Page extract:
•••
Based on a diagram (the numbers are just examples to aid in identification) I came up with the following equations:
$$ \begin{array}{l} ( x+y)\csc (\alpha )=( z+a)\csc (\alpha +\theta )\\ y\csc (\beta )=( z+a)\csc (\beta +\theta )\\ ( x+y)\csc (\gamma )=a\csc (\gamma +\theta )\\ y\csc (\delta )=a\csc (\delta +\theta ) \end{array} $$
$$\theta = \arcsin\left(\frac{a}{\sec( \delta ) y}\right) -\delta =\arcsin\left(\frac{a}{\sec( \gamma )( x+y)}\right) -\gamma =\arcsin\left(\frac{z+a}{\sec( \beta ) y}\right) -\beta =\arcsin\left(\frac{z+a}{\sec( \alpha )( x+y)}\right) -\alpha$$
Solve for $x$ and eliminate $y$, $z$, and $\theta$. The remaining letters, $\alpha$, $\beta$, $\gamma$, $\delta$, and $a$, are constant. This is for a physical device, so all the lengths are positive, the angles except $\theta$ are between $0$ and $\frac\tau4=\frac\pi2=90^\circ$, $\theta$ is between $0$ and $\frac\tau2=\pi=180^\circ$, and close formula-based approximations are fine.
Mathematica (via the free plan for Wolfram Programming Lab) either timed out or ran out of memory: https://lab.wolframcloud.com/env/solly.ucko/SteepleMeasurer%201000.nb
SymPy said it couldn't solve this kind of equation:
Python 3.7.4 (tags/v3.7.4:e09359112e, Jul 8 2019, 19:29:22) [MSC v.1916 32 bit
(Intel)] on win32
Type "help", "copyright", "credits" or "license" for more information.
>>> from sympy import *
>>> alpha, beta, gamma, delta, a, x, y, z, theta = symbols('alpha, beta, gamma,
delta, a, x, y, z, theta')
>>> parsed = parse_latex("\arcsin\left(\frac{a}{\sec( \delta ) y}\right) -\delta
=\arcsin\left(\frac{a}{\sec( \gamma )( x+y)}\right) -\gamma =\arcsin\left(\frac
{z+a}{\sec( \beta ) y}\right) -\beta =\arcsin\left(\frac{z+a}{\sec( \alpha )( x+
y)}\right) -\alpha ")
Traceback (most recent call last):
File "<stdin>", line 1, in <module>
NameError: name 'parse_latex' is not defined
>>> from sympy.parsing.latex import parse_latex
>>> parsed = parse_latex("\arcsin\left(\frac{a}{\sec( \delta ) y}\right) -\delta
=\arcsin\left(\frac{a}{\sec( \gamma )( x+y)}\right) -\gamma =\arcsin\left(\frac
{z+a}{\sec( \beta ) y}\right) -\beta =\arcsin\left(\frac{z+a}{\sec( \alpha )( x+
y)}\right) -\alpha ")
•••
Records supplied:
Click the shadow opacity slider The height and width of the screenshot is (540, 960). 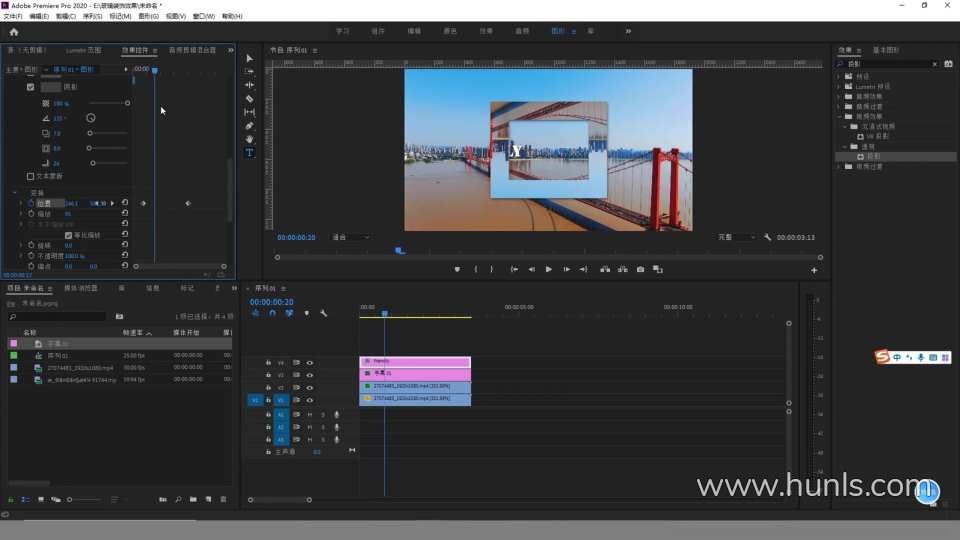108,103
•••
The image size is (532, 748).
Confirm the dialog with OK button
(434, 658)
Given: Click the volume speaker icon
•••
To do:
- 1) Extract the lines of the listing verbatim, from the line with "The image size is (532, 748)." up to and including the line with "Given: Click the volume speaker icon".
- 2) Continue the equation-solving post from the point where it stops.
The listing has no connection to the equation-solving post.

Written responses:
- 1)
The image size is (532, 748).
Confirm the dialog with OK button
(434, 658)
Given: Click the volume speaker icon

- 2)
Traceback (most recent call last):
File "C:\Users\Solly\AppData\Local\Programs\Python\Python37-32\lib\site-packag
es\antlr4\Lexer.py", line 128, in nextToken
ttype = self._interp.match(self._input, self._mode)
File "C:\Users\Solly\AppData\Local\Programs\Python\Python37-32\lib\site-packag
es\antlr4\atn\LexerATNSimulator.py", line 97, in match
return self.matchATN(input)
File "C:\Users\Solly\AppData\Local\Programs\Python\Python37-32\lib\site-packag
es\antlr4\atn\LexerATNSimulator.py", line 126, in matchATN
predict = self.execATN(input, next)
File "C:\Users\Solly\AppData\Local\Programs\Python\Python37-32\lib\site-packag
es\antlr4\atn\LexerATNSimulator.py", line 191, in execATN
return self.failOrAccept(self.prevAccept, input, s.configs, t)
File "C:\Users\Solly\AppData\Local\Programs\Python\Python37-32\lib\site-packag
es\antlr4\atn\LexerATNSimulator.py", line 250, in failOrAccept
raise LexerNoViableAltException(self.recog, input, self.startIndex, reach)
antlr4.error.Errors.LexerNoViableAltException: LexerNoViableAltException('')
During handling of the above exception, another exception occurred:
Traceback (most recent call last):
File "<stdin>", line 1, in <module>
File "C:\Users\Solly\AppData\Local\Programs\Python\Python37-32\lib\site-packag
es\sympy\parsing\latex\__init__.py", line 34, in parse_latex
return _latex.parse_latex(s)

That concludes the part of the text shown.